In manchen spanischen Großstädten gibt es bereits Tempo 30, diese Höchstgeschwindigkeit soll ab 2020 für alle geschlossenen Ortschaften im Land gelten. Foto: ADAC

In manchen spanischen Großstädten gibt es bereits Tempo 30, diese Höchstgeschwindigkeit soll ab 2020 für alle geschlossenen Ortschaften im Land gelten. Foto: ADAC

31.12.2019

Diese Verkehrsregeln und Vorschriften treten in Kraft

ADAC: Ab 2020 gelten Neuerungen im Bereich der Mobilität

München (WiSo) Das neue Jahr bringt für Verkehrsteilnehmer neue Regelungen, Gesetze und Beschlüsse – zum Beispiel Änderungen an der Straßenverkehrsordnung (StVO). Geplant sind härtere Strafen für das Durchfahren der gebildeten Rettungsgasse, höhere Bußgelder für Halten in zweiter Reihe (55 Euro) und mehr Rechte und Schutz für Radfahrer. Der Bundesrat wird abschließend über diese Vorschläge und einige Änderungsanträge am 14.02.2020 entscheiden.

Neu ist auch die Möglichkeit zur dauerhaften Absenkung des Mindestalters beim Führerschein der Klasse AM auf 15 Jahre. Diese Änderung trat bereits zum 6.12.2019 in Kraft, aber ob und wie die einzelnen Bundesländer die Reglung umsetzen, wird sich in 2020 zeigen. Außerdem steht voraussichtlich eine höchstrichterliche Klärung im VW-Abgasskandal an. Zudem sind erste Ergebnisse der laufenden Musterfeststellungsklage gegen VW zu erwarten.

Auch im Bereich Elektromobilität tut sich einiges. Der aktuelle Zuschuss für E-Autos unter 40.000 Euro soll von 4.000 auf 6.000 Euro und für Plug-In-Hybride von 3.000 auf 4.500 Euro steigen. Für Autos (Listenpreis über 40.000 bis maximal 65.000 Euro) ist ein Umweltbonus von 5.000 Euro für rein elektrische und 3.750 Euro für Plug-In-Hybrid-Fahrzeuge geplant. Der Umweltbonus wird weiterhin jeweils zur Hälfte von der Bundesregierung und von der Industrie finanziert. Zudem will die Bundesregierung mehr öffentlich zugänglichen Ladestationen. Statt aktuell 21.100 sollen es in den nächsten zwei Jahren rund 50.000 werden. 

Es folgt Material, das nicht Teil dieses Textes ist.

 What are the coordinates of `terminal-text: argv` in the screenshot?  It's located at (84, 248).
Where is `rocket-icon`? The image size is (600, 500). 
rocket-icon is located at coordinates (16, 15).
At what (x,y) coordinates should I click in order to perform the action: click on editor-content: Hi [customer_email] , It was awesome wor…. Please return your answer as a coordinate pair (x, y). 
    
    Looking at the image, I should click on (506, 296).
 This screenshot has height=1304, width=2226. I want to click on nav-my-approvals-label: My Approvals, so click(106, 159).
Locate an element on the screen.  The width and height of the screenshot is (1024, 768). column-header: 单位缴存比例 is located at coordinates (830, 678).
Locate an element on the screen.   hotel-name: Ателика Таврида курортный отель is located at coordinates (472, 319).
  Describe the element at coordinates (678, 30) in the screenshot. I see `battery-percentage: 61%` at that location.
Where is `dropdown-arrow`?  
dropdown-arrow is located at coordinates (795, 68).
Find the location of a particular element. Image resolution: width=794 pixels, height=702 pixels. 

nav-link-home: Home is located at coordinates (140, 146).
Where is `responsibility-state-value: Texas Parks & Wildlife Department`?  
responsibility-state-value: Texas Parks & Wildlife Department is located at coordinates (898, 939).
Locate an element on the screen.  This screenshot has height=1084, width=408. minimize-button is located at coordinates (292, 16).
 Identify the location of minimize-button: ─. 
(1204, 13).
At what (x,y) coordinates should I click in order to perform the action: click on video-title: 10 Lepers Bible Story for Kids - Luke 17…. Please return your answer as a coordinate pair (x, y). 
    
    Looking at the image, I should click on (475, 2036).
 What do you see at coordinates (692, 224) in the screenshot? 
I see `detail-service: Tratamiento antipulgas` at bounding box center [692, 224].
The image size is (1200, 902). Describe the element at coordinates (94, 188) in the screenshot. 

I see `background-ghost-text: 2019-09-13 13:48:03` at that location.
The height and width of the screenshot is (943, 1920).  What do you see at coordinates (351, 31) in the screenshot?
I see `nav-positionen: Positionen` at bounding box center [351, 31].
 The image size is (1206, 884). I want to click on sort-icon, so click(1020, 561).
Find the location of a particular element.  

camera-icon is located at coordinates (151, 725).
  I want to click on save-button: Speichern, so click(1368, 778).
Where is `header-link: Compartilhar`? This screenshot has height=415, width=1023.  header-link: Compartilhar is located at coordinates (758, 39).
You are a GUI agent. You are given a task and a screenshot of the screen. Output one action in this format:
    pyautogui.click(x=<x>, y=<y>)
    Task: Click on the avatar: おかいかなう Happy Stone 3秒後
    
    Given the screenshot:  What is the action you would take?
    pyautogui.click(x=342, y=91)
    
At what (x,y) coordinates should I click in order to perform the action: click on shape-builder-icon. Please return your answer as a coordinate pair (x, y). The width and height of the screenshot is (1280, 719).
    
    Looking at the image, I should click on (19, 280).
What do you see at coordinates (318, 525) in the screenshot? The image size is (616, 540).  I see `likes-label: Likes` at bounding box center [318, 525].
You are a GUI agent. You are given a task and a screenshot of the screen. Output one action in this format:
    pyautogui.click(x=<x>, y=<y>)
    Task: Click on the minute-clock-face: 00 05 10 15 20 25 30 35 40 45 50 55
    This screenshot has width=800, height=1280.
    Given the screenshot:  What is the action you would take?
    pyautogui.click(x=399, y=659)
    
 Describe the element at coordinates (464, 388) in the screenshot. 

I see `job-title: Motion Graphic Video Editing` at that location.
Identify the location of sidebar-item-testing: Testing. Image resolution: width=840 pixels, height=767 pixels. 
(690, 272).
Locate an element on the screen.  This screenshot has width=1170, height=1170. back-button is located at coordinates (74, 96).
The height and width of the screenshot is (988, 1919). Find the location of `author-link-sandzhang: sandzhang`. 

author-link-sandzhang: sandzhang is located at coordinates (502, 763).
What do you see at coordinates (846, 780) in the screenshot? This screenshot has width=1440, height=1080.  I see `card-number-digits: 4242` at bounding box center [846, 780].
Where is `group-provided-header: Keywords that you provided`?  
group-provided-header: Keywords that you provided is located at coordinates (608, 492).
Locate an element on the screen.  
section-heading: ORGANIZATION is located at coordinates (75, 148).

Eine Universalschlichtungsstelle des Bundes nimmt die Arbeit auf: Damit sollen Streitigkeiten außergerichtlich beigelegt werden können, für die es keine branchenspezifische private oder behördliche Verbraucherschlichtungsstelle gibt. 

Änderungen im Ausland

Spanien 

* Die Höchstgeschwindigkeit in geschlossenen Ortschaften (bei Straßen mit einer Spur je Fahrtrichtung) soll landesweit auf 30 km/h begrenzt werden. 

* Wer auf Schnellstraßen (90 km/h) ab 21 km/h zu schnell unterwegs ist, muss statt bisher 100 Euro eine Buße von 300 Euro zahlen. 

Italien 

* Kindersitze in inländischen Pkw müssen bereits mit Alarmsystemen ausgestattet sein müssen. Sanktionen sollen frühestens ab März 2020 verhängt werden. 

* Handyverstöße werden härter geahndet: Das Bußgeld steigt auf über 400 Euro. Außerdem droht ein Fahrverbot von sieben bis 30 Tagen. Im Wiederholungsfall sind sogar bis zu drei Monate möglich. 

Großbritannien 

* Verschärfung der Handynutzung am Steuer: Zukünftig darf das Telefon nicht mehr in die Hand genommen werden. Sonst drohen bis zu 200 Pfund Strafe oder sechs Punkte. 

* In Bristol sollen nach einem strengen Luftreinhalteplan alle Dieselfahrzeuge in Privatbesitz ab März 2021 zwischen 7.00 und 15.00 Uhr aus der Innenstadt verbannt werden. 

* Für die Londoner Umweltzone (LEZ) gelten ab dem 26. Oktober 2020 strengere Emissionsnormen für schwerere Fahrzeuge. 

* Auf Gehwegen zu parken ist aktuell nur in London untersagt. Schottland möchte dies in 2020 nun ebenfalls verbieten.